═════ Source data

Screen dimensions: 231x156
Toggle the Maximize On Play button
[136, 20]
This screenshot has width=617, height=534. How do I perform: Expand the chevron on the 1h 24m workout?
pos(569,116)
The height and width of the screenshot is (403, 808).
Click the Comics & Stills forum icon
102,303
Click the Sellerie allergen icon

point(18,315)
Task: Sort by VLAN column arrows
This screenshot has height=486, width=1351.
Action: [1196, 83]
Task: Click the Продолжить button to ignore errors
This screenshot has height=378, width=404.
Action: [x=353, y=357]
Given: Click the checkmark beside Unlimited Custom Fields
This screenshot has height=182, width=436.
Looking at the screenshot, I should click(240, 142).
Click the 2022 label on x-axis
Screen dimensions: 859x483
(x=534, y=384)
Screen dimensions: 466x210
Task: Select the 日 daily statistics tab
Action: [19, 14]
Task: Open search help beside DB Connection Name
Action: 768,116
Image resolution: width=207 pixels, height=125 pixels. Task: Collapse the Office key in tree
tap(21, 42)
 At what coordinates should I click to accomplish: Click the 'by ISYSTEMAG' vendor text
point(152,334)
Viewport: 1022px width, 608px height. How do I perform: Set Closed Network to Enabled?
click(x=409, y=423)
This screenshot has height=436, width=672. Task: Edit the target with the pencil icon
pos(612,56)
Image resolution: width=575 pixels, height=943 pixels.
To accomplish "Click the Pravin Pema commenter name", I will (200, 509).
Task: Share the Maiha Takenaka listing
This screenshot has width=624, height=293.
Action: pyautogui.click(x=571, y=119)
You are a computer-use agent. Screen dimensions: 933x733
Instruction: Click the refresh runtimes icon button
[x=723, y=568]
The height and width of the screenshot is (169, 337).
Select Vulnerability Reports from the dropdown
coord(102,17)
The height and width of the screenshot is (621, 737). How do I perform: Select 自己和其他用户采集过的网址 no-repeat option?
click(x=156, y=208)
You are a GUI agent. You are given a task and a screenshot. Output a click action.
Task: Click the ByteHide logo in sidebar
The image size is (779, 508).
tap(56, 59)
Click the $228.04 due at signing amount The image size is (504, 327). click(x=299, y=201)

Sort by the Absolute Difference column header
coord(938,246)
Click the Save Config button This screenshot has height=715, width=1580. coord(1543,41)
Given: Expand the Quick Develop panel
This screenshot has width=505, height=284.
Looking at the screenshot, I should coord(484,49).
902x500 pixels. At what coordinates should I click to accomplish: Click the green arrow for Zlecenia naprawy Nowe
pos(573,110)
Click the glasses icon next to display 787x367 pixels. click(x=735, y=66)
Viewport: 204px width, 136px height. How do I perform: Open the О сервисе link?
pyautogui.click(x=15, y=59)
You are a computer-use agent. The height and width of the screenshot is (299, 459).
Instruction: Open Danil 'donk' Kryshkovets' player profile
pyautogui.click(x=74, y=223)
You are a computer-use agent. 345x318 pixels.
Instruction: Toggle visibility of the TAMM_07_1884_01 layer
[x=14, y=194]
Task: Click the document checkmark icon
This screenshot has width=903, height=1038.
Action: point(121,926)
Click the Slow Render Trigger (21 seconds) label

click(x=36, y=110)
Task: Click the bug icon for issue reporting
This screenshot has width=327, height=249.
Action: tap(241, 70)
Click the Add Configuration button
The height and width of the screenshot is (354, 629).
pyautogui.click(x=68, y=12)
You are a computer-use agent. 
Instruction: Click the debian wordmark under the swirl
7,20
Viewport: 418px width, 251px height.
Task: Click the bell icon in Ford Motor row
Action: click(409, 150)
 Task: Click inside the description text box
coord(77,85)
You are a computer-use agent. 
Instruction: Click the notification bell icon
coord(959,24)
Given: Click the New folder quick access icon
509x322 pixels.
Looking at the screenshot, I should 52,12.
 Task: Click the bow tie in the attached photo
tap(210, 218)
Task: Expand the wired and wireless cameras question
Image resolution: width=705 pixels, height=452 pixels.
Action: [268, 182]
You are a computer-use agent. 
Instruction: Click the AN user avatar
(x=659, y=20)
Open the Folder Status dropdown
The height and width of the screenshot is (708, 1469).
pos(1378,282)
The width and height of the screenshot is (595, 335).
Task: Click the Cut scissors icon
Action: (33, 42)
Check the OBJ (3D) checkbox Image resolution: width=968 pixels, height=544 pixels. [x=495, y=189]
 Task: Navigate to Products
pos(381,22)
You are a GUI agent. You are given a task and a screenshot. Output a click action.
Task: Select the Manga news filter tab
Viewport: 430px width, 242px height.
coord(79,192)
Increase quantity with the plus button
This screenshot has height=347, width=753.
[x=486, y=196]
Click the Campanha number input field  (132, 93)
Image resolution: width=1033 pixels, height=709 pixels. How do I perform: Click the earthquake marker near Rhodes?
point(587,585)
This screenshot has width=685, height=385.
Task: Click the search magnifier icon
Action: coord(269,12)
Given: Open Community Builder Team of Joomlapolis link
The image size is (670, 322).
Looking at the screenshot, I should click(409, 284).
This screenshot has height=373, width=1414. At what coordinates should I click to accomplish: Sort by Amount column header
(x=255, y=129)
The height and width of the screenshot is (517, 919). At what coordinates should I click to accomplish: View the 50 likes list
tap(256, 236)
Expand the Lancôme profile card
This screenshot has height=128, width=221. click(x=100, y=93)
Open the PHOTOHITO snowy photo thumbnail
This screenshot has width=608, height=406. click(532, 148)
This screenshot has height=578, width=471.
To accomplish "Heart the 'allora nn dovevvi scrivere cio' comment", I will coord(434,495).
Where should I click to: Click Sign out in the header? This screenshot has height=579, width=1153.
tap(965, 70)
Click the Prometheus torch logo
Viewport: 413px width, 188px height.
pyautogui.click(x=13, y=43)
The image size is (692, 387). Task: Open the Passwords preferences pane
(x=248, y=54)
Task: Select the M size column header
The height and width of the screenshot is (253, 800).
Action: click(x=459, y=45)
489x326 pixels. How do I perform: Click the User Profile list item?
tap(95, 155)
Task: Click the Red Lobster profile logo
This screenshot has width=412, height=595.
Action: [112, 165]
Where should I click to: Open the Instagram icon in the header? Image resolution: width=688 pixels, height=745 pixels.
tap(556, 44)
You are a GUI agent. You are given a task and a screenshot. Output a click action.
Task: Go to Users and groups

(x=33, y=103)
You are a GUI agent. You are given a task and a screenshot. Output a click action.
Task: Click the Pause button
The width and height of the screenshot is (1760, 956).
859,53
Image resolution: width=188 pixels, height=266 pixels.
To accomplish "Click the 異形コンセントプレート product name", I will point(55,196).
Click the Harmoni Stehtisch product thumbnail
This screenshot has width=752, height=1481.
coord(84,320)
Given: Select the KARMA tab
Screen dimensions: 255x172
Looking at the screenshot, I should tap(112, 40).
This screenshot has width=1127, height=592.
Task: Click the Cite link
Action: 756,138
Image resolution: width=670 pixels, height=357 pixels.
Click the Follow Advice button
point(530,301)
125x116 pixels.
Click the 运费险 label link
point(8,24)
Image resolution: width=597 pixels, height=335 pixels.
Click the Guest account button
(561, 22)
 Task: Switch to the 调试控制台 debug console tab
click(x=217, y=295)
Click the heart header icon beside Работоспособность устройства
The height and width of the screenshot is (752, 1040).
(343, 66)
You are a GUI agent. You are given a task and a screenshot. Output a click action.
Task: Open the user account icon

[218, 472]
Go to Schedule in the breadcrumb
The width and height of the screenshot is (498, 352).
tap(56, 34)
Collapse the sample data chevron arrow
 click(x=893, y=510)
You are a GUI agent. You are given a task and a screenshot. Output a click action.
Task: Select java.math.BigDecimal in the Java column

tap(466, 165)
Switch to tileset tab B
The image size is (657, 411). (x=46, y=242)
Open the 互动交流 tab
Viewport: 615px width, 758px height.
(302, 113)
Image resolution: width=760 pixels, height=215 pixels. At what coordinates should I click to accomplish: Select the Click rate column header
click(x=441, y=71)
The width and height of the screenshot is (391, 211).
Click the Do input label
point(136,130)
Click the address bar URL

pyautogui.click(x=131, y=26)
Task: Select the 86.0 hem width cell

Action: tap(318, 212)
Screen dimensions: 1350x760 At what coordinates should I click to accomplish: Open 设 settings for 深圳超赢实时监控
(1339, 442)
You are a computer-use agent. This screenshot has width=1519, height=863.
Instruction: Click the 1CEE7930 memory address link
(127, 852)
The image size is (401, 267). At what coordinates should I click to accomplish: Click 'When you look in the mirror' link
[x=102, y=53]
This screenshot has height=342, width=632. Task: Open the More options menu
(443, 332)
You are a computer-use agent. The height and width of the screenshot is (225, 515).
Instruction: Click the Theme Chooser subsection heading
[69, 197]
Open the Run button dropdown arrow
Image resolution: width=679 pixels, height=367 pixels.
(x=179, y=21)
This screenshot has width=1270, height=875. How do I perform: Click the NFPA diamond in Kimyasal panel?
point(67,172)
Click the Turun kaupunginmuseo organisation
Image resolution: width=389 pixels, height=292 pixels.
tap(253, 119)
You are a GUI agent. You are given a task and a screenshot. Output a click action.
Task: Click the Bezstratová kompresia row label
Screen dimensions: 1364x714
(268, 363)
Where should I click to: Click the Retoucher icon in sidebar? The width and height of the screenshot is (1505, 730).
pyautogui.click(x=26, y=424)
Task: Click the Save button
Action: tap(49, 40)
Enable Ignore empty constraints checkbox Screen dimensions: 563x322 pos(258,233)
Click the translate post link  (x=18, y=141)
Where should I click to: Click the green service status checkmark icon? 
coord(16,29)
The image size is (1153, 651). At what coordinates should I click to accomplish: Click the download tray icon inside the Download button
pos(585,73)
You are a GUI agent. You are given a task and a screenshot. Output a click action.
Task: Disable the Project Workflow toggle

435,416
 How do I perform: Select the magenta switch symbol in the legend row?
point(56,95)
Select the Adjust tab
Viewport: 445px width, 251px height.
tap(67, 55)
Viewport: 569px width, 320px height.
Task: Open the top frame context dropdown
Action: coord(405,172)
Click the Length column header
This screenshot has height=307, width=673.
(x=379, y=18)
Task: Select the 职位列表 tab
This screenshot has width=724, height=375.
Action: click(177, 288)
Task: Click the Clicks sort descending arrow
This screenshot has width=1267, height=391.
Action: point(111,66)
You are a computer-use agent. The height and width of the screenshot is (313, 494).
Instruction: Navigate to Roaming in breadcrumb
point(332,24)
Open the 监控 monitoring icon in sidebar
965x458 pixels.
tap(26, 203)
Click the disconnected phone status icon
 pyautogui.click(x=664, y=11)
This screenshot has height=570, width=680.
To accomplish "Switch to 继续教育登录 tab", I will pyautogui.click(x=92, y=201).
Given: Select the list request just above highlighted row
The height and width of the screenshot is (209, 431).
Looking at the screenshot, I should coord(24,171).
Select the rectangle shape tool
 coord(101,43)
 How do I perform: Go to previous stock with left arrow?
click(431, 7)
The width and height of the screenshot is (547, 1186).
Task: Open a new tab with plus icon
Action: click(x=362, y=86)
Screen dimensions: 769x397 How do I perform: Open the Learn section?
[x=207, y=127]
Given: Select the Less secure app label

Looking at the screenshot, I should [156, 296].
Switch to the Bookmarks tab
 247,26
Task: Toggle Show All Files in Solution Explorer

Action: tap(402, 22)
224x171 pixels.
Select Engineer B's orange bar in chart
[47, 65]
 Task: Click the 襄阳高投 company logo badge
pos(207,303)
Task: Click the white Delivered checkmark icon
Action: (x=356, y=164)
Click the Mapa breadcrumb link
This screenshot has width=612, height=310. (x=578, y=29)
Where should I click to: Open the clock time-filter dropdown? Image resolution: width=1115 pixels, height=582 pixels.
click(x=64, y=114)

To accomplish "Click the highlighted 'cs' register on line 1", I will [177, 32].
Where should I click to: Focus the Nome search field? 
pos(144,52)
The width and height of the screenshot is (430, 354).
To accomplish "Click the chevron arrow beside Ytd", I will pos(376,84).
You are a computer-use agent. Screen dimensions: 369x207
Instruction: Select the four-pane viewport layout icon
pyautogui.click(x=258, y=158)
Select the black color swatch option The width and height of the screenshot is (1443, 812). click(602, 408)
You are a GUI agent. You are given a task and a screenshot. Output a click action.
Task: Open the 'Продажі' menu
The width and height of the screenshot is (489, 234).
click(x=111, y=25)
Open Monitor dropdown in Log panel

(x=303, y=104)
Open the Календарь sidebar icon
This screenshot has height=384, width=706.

══════════

__What to work on__
Look through the records above for the string "highlighted", then copy every line that has it.

__Answer to this exercise__
Given: Select the list request just above highlighted row
To accomplish "Click the highlighted 'cs' register on line 1", I will [177, 32].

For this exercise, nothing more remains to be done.